# [WHAT IS REQUIRED]
Reproduce, word for word, the part of the material below that opens with the line containing "Identify the location of save." and closes with the line containing "Image resolution: width=1397", including both of those lines.
★ ★ ★
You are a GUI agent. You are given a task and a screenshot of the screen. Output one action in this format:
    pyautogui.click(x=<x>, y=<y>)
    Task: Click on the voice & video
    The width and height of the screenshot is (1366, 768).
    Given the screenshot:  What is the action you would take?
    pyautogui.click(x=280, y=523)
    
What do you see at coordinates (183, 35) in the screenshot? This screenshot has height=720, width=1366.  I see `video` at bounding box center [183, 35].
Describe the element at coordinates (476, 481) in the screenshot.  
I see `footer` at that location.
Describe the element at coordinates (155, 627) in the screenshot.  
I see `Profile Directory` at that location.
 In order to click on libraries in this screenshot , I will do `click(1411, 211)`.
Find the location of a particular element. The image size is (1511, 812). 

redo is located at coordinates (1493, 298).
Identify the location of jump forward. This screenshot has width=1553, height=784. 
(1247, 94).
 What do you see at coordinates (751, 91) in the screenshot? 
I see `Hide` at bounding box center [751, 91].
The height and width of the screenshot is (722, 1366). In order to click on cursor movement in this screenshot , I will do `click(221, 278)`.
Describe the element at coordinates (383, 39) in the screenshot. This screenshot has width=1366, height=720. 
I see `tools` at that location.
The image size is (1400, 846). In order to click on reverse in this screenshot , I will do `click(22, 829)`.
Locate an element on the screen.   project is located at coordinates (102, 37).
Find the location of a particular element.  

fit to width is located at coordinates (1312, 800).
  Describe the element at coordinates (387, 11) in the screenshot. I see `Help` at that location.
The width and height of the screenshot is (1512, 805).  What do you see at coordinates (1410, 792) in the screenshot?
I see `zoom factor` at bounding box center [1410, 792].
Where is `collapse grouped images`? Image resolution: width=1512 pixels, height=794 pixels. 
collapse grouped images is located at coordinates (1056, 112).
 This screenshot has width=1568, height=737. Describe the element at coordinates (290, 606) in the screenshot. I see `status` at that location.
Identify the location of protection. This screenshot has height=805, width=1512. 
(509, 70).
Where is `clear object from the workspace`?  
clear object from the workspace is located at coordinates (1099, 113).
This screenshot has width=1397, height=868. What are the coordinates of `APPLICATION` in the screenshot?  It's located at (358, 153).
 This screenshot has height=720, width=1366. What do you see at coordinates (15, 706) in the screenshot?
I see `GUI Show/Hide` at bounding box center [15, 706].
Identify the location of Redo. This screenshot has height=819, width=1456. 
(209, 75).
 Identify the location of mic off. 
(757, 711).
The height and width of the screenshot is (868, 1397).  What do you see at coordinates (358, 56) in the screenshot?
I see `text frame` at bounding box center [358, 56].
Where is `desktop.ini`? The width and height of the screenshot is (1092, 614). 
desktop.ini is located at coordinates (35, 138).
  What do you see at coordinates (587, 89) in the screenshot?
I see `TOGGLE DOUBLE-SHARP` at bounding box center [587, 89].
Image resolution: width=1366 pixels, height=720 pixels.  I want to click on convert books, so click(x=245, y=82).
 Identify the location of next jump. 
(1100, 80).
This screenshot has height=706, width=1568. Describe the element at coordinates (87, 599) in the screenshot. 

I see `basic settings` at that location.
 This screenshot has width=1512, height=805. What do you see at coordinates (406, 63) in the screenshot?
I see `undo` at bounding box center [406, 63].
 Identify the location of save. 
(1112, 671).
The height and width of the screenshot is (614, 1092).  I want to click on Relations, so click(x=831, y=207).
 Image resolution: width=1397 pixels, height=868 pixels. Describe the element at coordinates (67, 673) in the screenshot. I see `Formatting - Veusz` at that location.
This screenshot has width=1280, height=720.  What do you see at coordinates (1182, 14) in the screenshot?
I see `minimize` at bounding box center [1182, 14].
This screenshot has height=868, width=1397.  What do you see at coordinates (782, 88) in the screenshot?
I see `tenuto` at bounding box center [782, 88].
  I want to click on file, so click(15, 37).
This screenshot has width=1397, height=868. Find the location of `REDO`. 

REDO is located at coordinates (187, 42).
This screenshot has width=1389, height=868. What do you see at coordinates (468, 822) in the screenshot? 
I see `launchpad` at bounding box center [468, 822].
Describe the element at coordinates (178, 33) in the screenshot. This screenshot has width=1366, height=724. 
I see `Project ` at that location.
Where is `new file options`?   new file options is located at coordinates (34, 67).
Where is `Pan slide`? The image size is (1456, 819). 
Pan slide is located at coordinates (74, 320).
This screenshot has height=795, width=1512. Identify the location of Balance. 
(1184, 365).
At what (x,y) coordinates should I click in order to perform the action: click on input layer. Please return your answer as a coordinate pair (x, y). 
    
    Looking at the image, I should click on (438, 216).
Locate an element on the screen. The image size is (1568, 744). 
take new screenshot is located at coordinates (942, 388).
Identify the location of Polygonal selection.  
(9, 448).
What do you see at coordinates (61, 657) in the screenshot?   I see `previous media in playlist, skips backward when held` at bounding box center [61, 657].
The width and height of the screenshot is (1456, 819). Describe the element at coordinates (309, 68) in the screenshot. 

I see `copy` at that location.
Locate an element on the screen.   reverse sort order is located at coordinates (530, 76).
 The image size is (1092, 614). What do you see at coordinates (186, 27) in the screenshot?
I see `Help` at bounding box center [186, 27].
★ ★ ★
# [EXERCISE RESPONSE]
 Identify the location of save. 
(1112, 671).
The height and width of the screenshot is (614, 1092).  I want to click on Relations, so click(x=831, y=207).
 Image resolution: width=1397 pixels, height=868 pixels. Describe the element at coordinates (67, 673) in the screenshot. I see `Formatting - Veusz` at that location.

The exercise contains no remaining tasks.